As the Cold War raged, Philby was used as a propaganda tool by both sides. The Soviets set out to prove that he was living, in the words of one apologist, a life in Moscow of ‘blissful peace’. In 1968, with KGB approval (and editing), he published a memoir, My Silent War, a blend of fact and fiction, history and disinformation, which depicted Soviet intelligence as uniformly brilliant, and himself as a hero of ideological constancy. Political voices in the West insisted that the reverse was true, and that Philby, drunken, depressed and disillusioned, was getting his just deserts for a life of betrayal and adherence to a diabolical doctrine. US President Ronald Reagan declared: ‘How sleepless must be Kim Philby’s nights in Moscow . . . how profoundly he and others like him must be aware that the people they betrayed are going to be victors in the end.’ One former MI5 officer even claimed to know what was going through Philby’s mind when he did fall asleep: ‘He’s a totally sad man, dreaming of a cottage in Sussex with roses around the door.’
The truth was somewhere in between.
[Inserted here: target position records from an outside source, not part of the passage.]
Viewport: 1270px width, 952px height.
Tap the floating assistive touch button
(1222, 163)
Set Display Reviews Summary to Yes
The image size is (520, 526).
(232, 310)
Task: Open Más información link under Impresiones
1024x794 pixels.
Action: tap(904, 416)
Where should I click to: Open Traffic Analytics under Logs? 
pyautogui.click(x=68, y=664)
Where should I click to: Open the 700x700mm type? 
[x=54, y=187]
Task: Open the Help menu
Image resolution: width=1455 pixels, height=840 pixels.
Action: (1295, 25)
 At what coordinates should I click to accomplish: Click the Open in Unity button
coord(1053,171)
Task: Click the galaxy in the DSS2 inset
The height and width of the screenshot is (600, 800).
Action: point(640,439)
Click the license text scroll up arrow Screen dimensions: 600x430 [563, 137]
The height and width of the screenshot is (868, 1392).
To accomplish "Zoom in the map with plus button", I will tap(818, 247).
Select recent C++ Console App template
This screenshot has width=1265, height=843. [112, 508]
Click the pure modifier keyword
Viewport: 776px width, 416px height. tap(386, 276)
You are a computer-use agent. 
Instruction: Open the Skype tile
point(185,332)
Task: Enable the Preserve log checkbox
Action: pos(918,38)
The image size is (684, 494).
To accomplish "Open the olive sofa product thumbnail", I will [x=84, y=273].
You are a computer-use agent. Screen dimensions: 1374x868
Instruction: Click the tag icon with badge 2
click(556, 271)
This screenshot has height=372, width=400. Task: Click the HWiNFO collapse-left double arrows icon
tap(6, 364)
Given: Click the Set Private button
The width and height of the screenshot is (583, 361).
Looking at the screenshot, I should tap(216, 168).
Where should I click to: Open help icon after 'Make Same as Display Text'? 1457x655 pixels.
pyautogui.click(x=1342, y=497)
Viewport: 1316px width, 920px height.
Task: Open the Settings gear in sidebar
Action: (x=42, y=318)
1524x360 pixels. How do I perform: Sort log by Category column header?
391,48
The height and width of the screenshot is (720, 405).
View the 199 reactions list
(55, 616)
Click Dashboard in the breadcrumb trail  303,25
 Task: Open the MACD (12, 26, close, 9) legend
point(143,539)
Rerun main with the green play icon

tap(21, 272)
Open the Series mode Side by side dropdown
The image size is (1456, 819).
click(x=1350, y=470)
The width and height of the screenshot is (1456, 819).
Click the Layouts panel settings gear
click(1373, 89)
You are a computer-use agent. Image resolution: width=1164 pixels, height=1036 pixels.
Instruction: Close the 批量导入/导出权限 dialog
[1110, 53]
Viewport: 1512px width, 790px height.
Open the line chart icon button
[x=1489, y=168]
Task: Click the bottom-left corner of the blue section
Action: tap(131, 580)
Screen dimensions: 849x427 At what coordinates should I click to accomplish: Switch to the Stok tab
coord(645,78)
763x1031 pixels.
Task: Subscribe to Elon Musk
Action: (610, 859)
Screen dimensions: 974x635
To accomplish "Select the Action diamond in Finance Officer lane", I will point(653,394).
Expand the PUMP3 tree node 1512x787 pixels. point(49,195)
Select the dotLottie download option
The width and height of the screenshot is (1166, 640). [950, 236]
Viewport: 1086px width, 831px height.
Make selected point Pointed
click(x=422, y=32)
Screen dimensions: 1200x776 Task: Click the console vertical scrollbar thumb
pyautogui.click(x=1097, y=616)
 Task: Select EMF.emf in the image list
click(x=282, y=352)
Philby was deeply unhappy during the early years in Soviet Russia, a place Burgess had memorably described as ‘like Glasgow on a Saturday night in Victorian times’. The affair with Melinda soon fizzled out; she returned to Maclean, and then left the USSR for good. Philby drank heavily, often alone, and suffered from chronic insomnia. He would later admit that his life became ‘burdensome’. At some point he tried to end it, by slashing his wrists. But in 1970, his spirits began to lift when George Blake, his fellow exile, introduced him to Rufina Ivanovna, a Russian woman of Polish extraction twenty years his junior, who would become his fourth wife. The KGB sent them a tea set of English bone china as a wedding present. The lingering suspicion of the Soviet intelligence service cleared, and in 1977, Philby gave a lecture to KGB officers, in which he insisted that the secret agent should admit nothing under interrogation, and on no account provide a confession. ‘Any confession involves giving information to the enemy. It is therefore – by definition – wrong.’ Some of his audience must have known that Philby had himself confessed to Nicholas Elliott back in 1963. They were much too tactful to point this out.